No quería empezar una discusión, así que no insistí. Al volverme hacia la tele, vi que presentaban un reportaje sobre la muerte del ex presidente americano Pat Buchanan, que había fallecido el día anterior a los ciento seis años.

—Buen viaje —dijo Karen, mirando la pantalla.

—¿Se alegra?

—¿Usted no?

—Oh, no sé. Desde luego no era amigo de Canadá pero, ya sabe, su mote de «Canadistán soviético» fue un grito de guerra para mi generación. «Hagamos realidad ese nombre» y todo eso. Creo que Canadá se volvió más izquierdista sólo para fastidiarlo.

—Entonces tal vez está a favor de los matrimonios múltiples porque será otra diferencia entre nuestros dos países —dijo Karen.

—En absoluto. Ya le he dicho por qué estoy a favor.

—Lo siento.

Ella miró la pantalla. El reportaje sobre la muerte de Buchanan se había terminado, pero al parecer ella seguía pensando en él.

—Me alegro de que haya muerto, porque lo veo como el final de una época. Después de todo, fueron los jueces que nombró para el Tribunal Supremo los que fallaron en contra de Roe contra Wade, y no puedo perdonarlo por eso. Pero era veinte años mayor que yo… sus valores procedían de otra generación. Y ahora ha muerto, y pienso que tal vez haya alguna esperanza de cambio. Pero…

—¿Sí?

—Pero yo no voy a morirme, ¿no? Sus amigos, esos que quieren que su relación sea reconocida como un matrimonio grupal, tendrán que enfrentarse a gente como yo, fija en sus ideas, estorbando siempre, en medio del camino al progreso. —Me miró—. Y es progreso, ¿no? Mis padres nunca entendieron el matrimonio homosexual. Sus padres nunca entendieron la integración racial.

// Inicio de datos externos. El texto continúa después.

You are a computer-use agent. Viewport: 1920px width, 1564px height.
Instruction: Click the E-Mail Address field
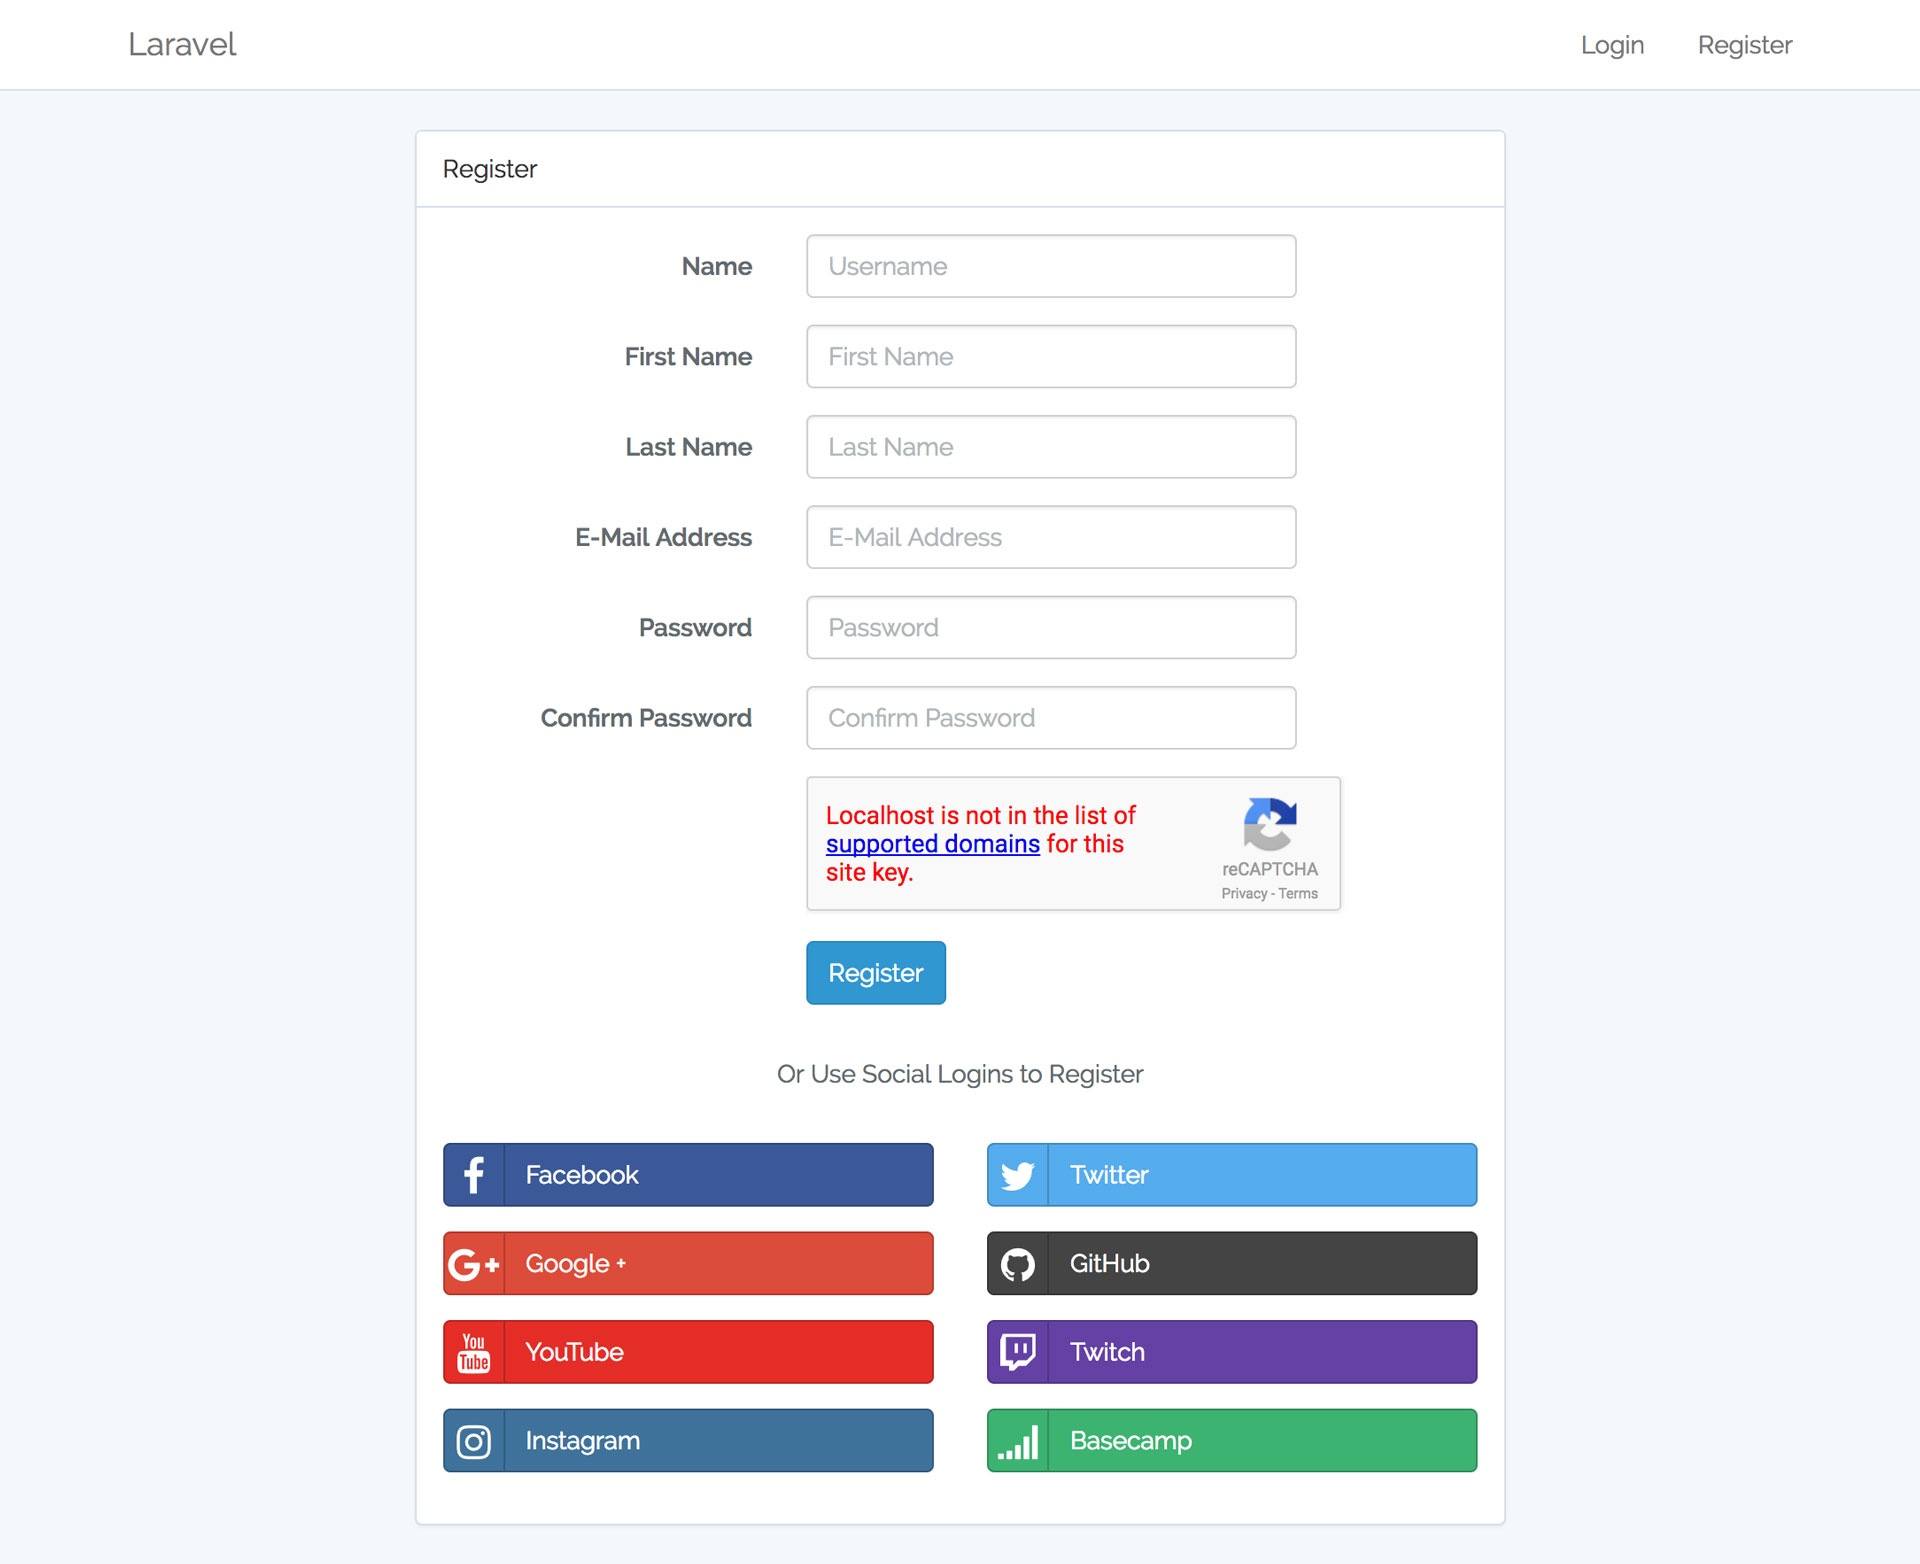point(1050,537)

La miré con otros ojos… figurativa y, por supuesto, literalmente.

—Es usted una filósofa de corazón.

—Tal vez. Todos los buenos escritores lo son, supongo.

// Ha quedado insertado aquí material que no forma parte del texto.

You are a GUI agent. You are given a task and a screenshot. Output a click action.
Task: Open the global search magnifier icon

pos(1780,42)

—Pero supongo que tiene razón, hasta cierto punto, de todas formas. En la academia lo llaman el factor retira-o-expira.

—«¿Retira o expira?» —dijo Karen—. ¡Oh, me encanta! Y desde luego pasó algo similar en Georgia, donde crecí, en relación con los derechos civiles: no se daban grandes pasos para cambiar la mentalidad de la gente, nadie se da una palmada en la frente y dice: «¡Qué necio he sido todos estos años!» Más bien se logró el progreso porque los peores racistas, aquellos que recordaban los buenos viejos tiempos de la segregación e incluso la esclavitud, se murieron.

—Exactamente.

—Pero, ya sabe, las creencias de la gente sí que cambian con el tiempo. Se da el hecho largamente establecido de que nos volvemos más conservadores al ir envejeciendo… No es que me haya pasado a mí, gracias a Dios. Cuando descubrí cuáles eran las ideas políticas de Tom Selleck, me quedé de una pieza.